# Greetings from Hungary



## Vezso (Mar 4, 2015)

Hello Beekeepers,
I'm Zsolt from Hungary. I have had bees for 5 years ago. My hives's and frames's size is a specific Hungarian size, named halfNB (it is an equal comb hive with 6.4dm^2 comb area). I am a hobby beekeeper with ~30 hives. I would like to read and discuss about the beekeeping methods of the other countries. (eg. the snelgrove method is not commonly used in Hungary)
I apologize for my poor English! I will try not to degrade the quality of the forum.
Zsolt


----------



## Rader Sidetrack (Nov 30, 2011)

Welcome to Beesource!

>>it is an equal comb hive with 6.4dm^2 comb area.

Your English is fine, its the metric abbreviation that had me scratching my head.:scratch: 


Just teasing! After scratching my head, I figured out that 6.4dm^2 was a reference to decimeters squared. 

.


----------



## dadandsonsbees (Jan 25, 2012)

Welcome. As Radar said your English is fine. Don't worry about degrading the quality of the forum,( some of us are degraded enough for everybody)


----------



## Specialkayme (Sep 4, 2005)

Your english is just fine.

Welcome to the site.


----------



## tuzserhu (Dec 8, 2013)

Welcome, 
and in case your English fails, feel free to ask for translation I used to be fluent and could use some practice.
I will do my best!


----------



## gezellig (Jun 11, 2014)

Üdvözöljük a méh forrása. 😀


----------



## GaryG74 (Apr 9, 2014)

Welcome to BeeSource!


----------



## Vezso (Mar 4, 2015)

Thanks for the warm welcome! 
I will try to use the American units.


----------



## Mutt bee (Jan 11, 2015)

Welcome to BeeSource Zsolt !


----------



## fruitveggirl (Mar 8, 2013)

Welcome! Your English is great, and this community is already degraded. 

I love seeing how this site attracts so many people from around the world. Your area of the world seems to have an especially rich beekeeping history. One day, I'd love to take a trip to Eastern Europe and soak it all in.


----------



## Vezso (Mar 4, 2015)

++++++++++

_Set task A_
Reproduce the listing from the line holding "Aus­gangs­stoffe für Ex­plo­siv­stoffe" through its final line, both ends included.
_Set task B_
Write what comes next in the forum thread welcoming the Hungarian beekeeper, picking up right after its last line.
The forum thread and the listing have nothing to do with each other.

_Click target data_
++++++++++

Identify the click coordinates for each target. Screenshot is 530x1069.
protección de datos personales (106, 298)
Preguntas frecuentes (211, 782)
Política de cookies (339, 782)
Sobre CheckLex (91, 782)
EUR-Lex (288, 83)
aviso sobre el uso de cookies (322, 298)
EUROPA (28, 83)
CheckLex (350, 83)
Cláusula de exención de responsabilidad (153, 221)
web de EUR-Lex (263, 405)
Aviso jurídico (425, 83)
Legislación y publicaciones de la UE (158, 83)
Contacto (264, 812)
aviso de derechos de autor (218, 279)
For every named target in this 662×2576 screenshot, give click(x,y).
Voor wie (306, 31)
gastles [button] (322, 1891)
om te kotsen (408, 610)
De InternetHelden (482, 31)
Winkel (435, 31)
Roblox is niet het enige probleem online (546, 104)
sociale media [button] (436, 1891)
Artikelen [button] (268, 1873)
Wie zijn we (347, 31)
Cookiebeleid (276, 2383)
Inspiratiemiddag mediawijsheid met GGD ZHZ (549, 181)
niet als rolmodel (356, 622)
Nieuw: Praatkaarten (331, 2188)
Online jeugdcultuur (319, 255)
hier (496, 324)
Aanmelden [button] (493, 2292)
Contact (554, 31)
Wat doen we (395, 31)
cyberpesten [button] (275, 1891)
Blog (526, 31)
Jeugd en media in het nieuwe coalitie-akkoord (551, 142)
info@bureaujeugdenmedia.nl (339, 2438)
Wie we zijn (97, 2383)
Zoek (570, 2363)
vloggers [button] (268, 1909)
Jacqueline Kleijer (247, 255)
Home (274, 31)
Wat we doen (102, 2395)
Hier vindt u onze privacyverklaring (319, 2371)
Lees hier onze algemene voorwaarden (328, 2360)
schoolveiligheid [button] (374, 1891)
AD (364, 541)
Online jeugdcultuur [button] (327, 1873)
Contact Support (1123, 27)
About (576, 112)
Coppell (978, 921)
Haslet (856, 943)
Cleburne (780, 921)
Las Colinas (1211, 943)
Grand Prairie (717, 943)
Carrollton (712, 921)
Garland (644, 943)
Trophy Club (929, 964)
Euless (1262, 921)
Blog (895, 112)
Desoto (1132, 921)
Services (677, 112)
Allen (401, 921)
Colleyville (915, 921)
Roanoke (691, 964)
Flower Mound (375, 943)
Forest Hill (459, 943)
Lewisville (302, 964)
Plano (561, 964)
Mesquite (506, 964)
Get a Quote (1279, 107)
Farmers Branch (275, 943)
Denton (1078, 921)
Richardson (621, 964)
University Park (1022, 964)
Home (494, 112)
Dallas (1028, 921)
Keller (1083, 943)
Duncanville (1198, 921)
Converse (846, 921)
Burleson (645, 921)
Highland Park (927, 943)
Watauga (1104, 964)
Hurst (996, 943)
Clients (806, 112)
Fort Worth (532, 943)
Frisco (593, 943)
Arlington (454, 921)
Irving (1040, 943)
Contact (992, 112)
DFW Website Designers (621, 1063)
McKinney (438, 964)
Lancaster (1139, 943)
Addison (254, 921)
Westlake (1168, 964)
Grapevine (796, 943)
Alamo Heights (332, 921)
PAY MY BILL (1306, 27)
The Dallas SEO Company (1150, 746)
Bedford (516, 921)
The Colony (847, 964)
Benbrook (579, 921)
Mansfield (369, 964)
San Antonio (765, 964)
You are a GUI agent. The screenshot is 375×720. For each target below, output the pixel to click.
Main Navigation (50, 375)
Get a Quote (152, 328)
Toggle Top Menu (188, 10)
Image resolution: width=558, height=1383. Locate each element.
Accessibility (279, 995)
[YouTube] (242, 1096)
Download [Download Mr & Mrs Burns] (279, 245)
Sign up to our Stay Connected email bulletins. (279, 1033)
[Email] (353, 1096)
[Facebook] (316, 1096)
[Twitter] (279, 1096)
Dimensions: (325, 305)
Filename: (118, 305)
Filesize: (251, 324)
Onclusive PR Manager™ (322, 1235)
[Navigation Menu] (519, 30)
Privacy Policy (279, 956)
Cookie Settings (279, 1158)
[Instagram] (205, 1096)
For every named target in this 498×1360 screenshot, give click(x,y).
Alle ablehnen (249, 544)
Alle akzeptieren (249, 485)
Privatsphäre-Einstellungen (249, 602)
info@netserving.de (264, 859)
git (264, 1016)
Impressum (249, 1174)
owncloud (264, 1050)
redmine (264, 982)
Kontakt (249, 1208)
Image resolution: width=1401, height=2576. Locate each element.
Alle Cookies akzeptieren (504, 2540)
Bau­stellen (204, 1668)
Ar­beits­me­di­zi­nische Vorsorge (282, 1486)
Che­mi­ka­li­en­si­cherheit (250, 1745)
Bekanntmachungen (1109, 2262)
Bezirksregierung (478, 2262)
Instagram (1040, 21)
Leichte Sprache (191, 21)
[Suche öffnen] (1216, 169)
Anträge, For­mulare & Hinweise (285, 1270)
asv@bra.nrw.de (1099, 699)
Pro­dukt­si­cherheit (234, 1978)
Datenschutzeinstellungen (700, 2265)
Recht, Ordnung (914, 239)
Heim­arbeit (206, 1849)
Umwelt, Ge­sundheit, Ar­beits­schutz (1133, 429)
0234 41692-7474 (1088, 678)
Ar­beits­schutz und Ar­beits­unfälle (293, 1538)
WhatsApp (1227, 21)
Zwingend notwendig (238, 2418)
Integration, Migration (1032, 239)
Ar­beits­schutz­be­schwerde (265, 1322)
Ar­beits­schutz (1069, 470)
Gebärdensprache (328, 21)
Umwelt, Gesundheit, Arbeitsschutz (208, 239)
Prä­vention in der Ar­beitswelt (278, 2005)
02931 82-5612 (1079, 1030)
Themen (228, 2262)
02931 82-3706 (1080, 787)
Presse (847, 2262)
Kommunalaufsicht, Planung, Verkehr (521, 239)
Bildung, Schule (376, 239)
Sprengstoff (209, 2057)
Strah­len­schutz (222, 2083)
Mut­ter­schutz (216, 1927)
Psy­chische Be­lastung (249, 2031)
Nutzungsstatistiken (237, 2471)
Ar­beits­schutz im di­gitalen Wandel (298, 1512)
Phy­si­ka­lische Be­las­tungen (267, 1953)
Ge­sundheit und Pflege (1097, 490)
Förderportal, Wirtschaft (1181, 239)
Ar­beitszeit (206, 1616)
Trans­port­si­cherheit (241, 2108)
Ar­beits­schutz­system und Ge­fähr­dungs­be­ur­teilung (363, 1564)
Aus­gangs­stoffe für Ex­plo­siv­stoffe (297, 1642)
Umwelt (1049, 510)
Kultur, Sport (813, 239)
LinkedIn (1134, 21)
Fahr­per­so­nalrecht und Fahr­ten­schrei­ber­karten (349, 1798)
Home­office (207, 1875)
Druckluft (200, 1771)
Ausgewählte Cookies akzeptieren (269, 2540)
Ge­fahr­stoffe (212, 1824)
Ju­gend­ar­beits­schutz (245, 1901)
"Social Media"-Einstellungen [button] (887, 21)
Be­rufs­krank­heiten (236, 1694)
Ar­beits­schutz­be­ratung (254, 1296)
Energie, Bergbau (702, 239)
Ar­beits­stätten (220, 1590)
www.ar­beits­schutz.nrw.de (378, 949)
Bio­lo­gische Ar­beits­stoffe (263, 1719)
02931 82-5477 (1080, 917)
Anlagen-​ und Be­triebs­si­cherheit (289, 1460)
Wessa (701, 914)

++++++++++

_Written response A_
Aus­gangs­stoffe für Ex­plo­siv­stoffe (297, 1642)
Umwelt (1049, 510)
Kultur, Sport (813, 239)
LinkedIn (1134, 21)
Fahr­per­so­nalrecht und Fahr­ten­schrei­ber­karten (349, 1798)
Home­office (207, 1875)
Druckluft (200, 1771)
Ausgewählte Cookies akzeptieren (269, 2540)
Ge­fahr­stoffe (212, 1824)
Ju­gend­ar­beits­schutz (245, 1901)
"Social Media"-Einstellungen [button] (887, 21)
Be­rufs­krank­heiten (236, 1694)
Ar­beits­schutz­be­ratung (254, 1296)
Energie, Bergbau (702, 239)
Ar­beits­stätten (220, 1590)
www.ar­beits­schutz.nrw.de (378, 949)
Bio­lo­gische Ar­beits­stoffe (263, 1719)
02931 82-5477 (1080, 917)
Anlagen-​ und Be­triebs­si­cherheit (289, 1460)
Wessa (701, 914)

_Written response B_
Hello Fruitveggirl,
yes, it seems a very colorfull forum. I think I will learn a lot here!
I saw your hives. They are very pretty. The top bar hive is spread around.
The beekeeping has old traditions here. By us are many types of hives, many size of frames and many methods for beekeeping. We have 3 common frame size, but each are specific hungarian size. It is not good, but that is the case. 
I dont know what is the name of the hives's type like the langstroth and dadant, where You can stuck the suppers?
Have a nice day
Zsolt


----------



## Cub Creek Bees (Feb 16, 2015)

Welcome, Zsolt!

Pictures would be wonderful! :applause:


----------



## Vezso (Mar 4, 2015)

Ok some pictures. (not my own) First, the 3 more commercial hive.
Top bar hive. (named NB15)








half NB:








Hunor








And a method to wandering (what is the correct word to the travelling of the bees for honey?)
Container built on a truck:








Container with wheels:








Container without wheels:


----------



## Cub Creek Bees (Feb 16, 2015)

Wandering/traveling=migratory


----------



## AL from Georgia (Jul 14, 2014)

Welcome to the forum.


----------



## Vezso (Mar 4, 2015)

Thank You!


----------



## Cub Creek Bees (Feb 16, 2015)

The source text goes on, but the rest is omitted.